Jeudi 27 août, le syndicat patronal a procédé à un entretien d’embauche en direct pour choisir celui ou celle qui servira ses intérêts à partir de 2027. De Mélenchon à Le Pen, aucun des sept candidats présélectionnés n’a remis en cause cette mise en scène qui montre que le vrai pouvoir n’est pas dans les urnes ou à l’Élysée, mais dans les conseils d’administration des grands groupes.
Ce n’est pas une élection qui pourra chasser le Medef du pouvoir
Le « bloc central » de ceux qui ont gouverné dans un passé récent (des écologistes à la droite) n’avait plus à prouver sa volonté de se mettre au service du patronat. Pour eux, les « entreprises » (comprendre leurs patrons) seraient « essentielles ». Le rôle des politiques consisterait seulement à leur donner toujours plus. Après 20 ans de Macron, Hollande et Sarkozy, ces patrons qui pleurent la bouche pleine empochent chaque année plus de 200 milliards d’euros de subventions et allègements de charges – environ la moitié du budget de l’État. Le Code du travail, l’assurance maladie et l’assurance chômage, les retraites, l’éducation… tout est « réformé » en permanence à leur profit et contre les intérêts des classes populaires.

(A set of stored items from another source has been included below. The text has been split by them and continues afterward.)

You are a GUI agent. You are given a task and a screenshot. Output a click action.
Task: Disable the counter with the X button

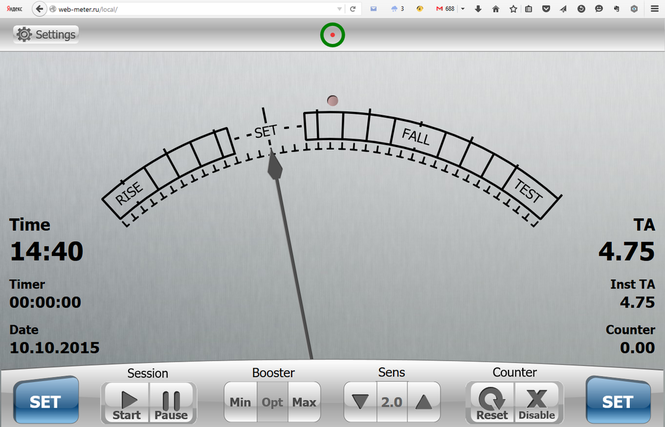(x=536, y=402)
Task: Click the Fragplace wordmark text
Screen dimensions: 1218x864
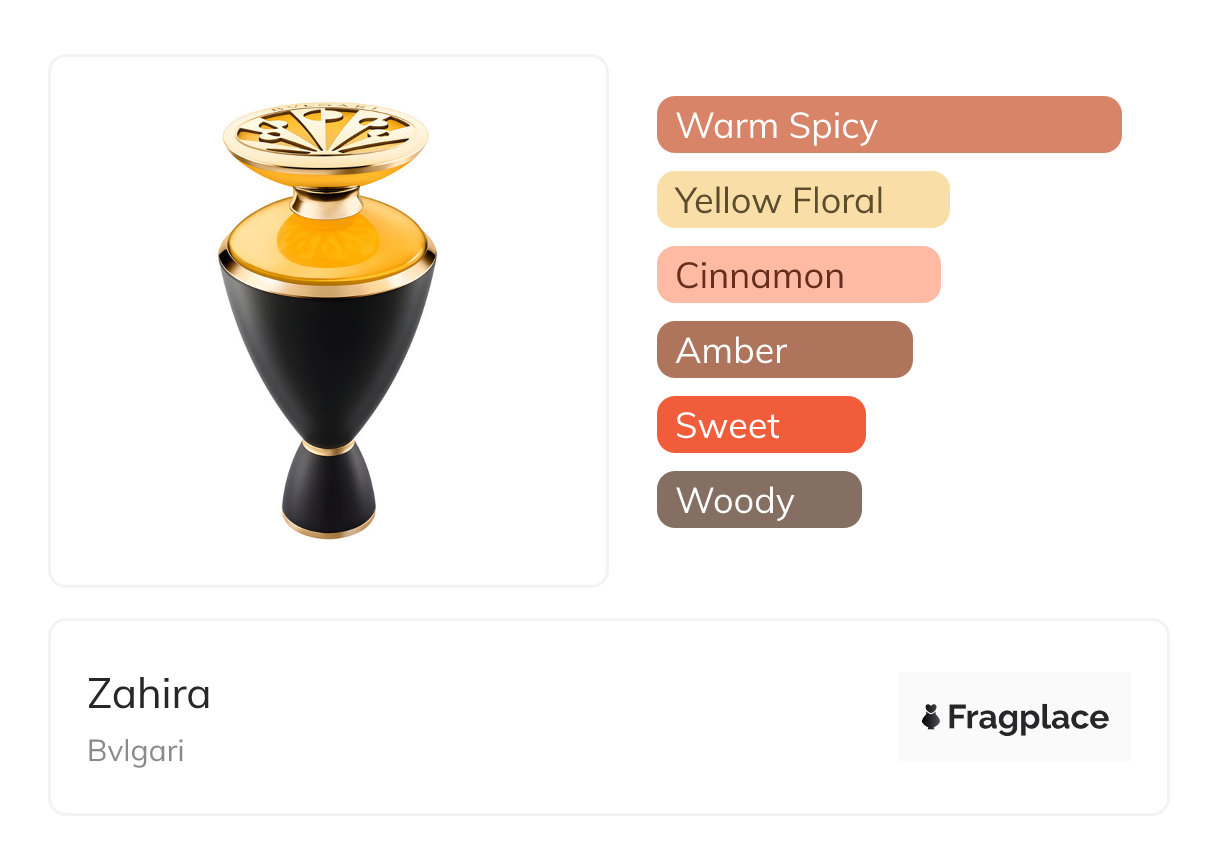Action: pos(1028,717)
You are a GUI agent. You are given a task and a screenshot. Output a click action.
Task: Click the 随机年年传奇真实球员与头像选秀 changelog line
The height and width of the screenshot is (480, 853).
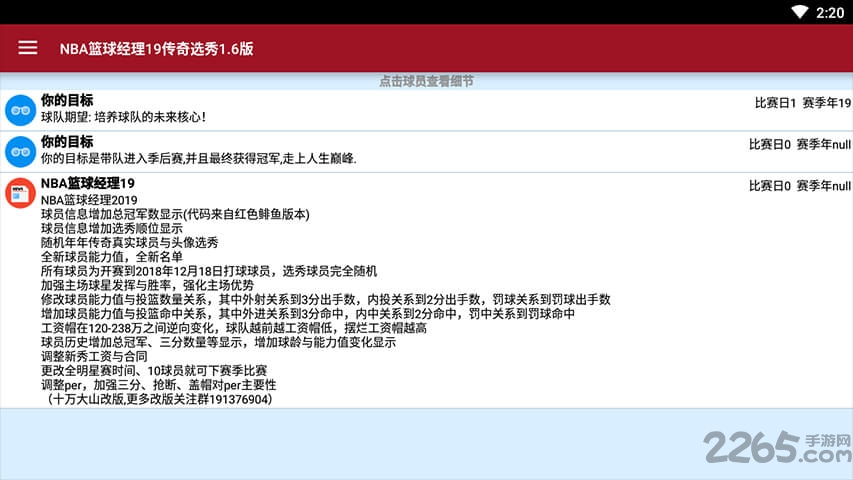129,242
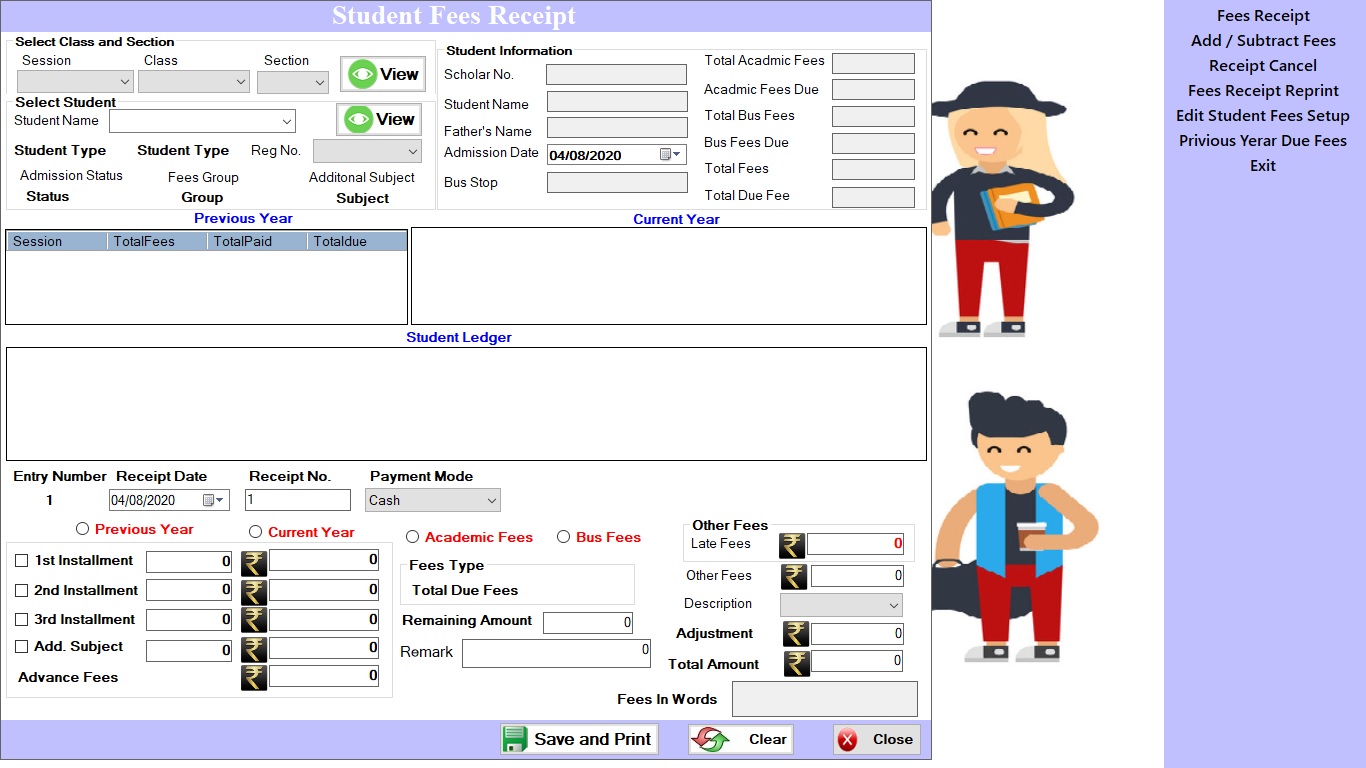
Task: Check the 1st Installment checkbox
Action: [x=21, y=561]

Marine Le Pen, elle, s’est démenée pour rassurer la bourgeoisie en promettant des budgets d’austérité qui n’ont rien à envier à ceux de Lecornu et en bégayant sur les retraites : départ non plus à 60 ans mais plutôt à 62 et après 42 ans de cotisation… Autant dire le « droit » de partir à peine avant de crever au boulot mais uniquement avec le minimum vieillesse ! L’extrême droite montre qu’elle est toujours prête à obéir servilement aux ordres du capital.
Si les corbeaux et les vautours, un de ces matins disparaissent, le soleil brillera toujours !
La proposition de Mélenchon d’augmenter le Smic, pourtant très timorée, a déclenché les rires indécents des patrons multi-millionnaires. Ils savent que plus nos salaires sont bas, plus leurs profits sont hauts. Ils s’amusent qu’un politicien tente de les convaincre du contraire ! Pour nos salaires, comme pour nos droits, nos services publics, nos vies de travailleurs et de travailleuses en général, il faudra non pas négocier dans les salons du Medef ou de l’Élysée, mais renverser le rapport de force par nos luttes collectives.
La grève, l’arme des travailleurs, remet les pendules à l’heure : qui crée toutes les richesses ? Qui est « essentiel » au fonctionnement de la société ? L’aide-soignante, l’ouvrier, le postier, la conductrice de bus, l’enseignant, ou bien le patron du Medef ?
Rira bien qui rira le dernier !
Aux travailleurs et travailleuses, qui produisent tout, de décider enfin de tout : c’est le message que porteront notre candidate Selma Labib et notre porte-parole Gaël Quirante dans cette élection présidentielle. Décider de tout, cela commence par ne pas attendre une élection pour prendre nos affaires en main. Aucune raison d’attendre avril 2027 pour laisser éclater notre colère, seule à même de faire ravaler son arrogance au patronat qui mène la société de crises en guerres, de catastrophes climatiques en catastrophes sanitaires.
Les pompiers, qui ont combattu les feux malgré les coupes budgétaires dans leurs moyens et leurs effectifs, ont fixé un rendez-vous pour l’heure des comptes : ils se rassembleront à Paris du 26 au 28 septembre et entreront en grève aux côtés des agents publics le 29 septembre. Comme eux, de nombreux travailleurs, du public comme du privé, sont envoyés en première ligne sans moyens et sans même un salaire décent. C’est bien une riposte d’ensemble qu’il faudra construire pour reprendre tout ce qui nous a été volé. En cette rentrée, des salariés des transports, du social ou de l’éducation ont déjà prévu des journées de grève. Saisissons-nous de toute opportunité pour nous organiser sur nos lieux de travail, et discutons de rejoindre la grève du 29 pour frapper tous ensemble au même moment.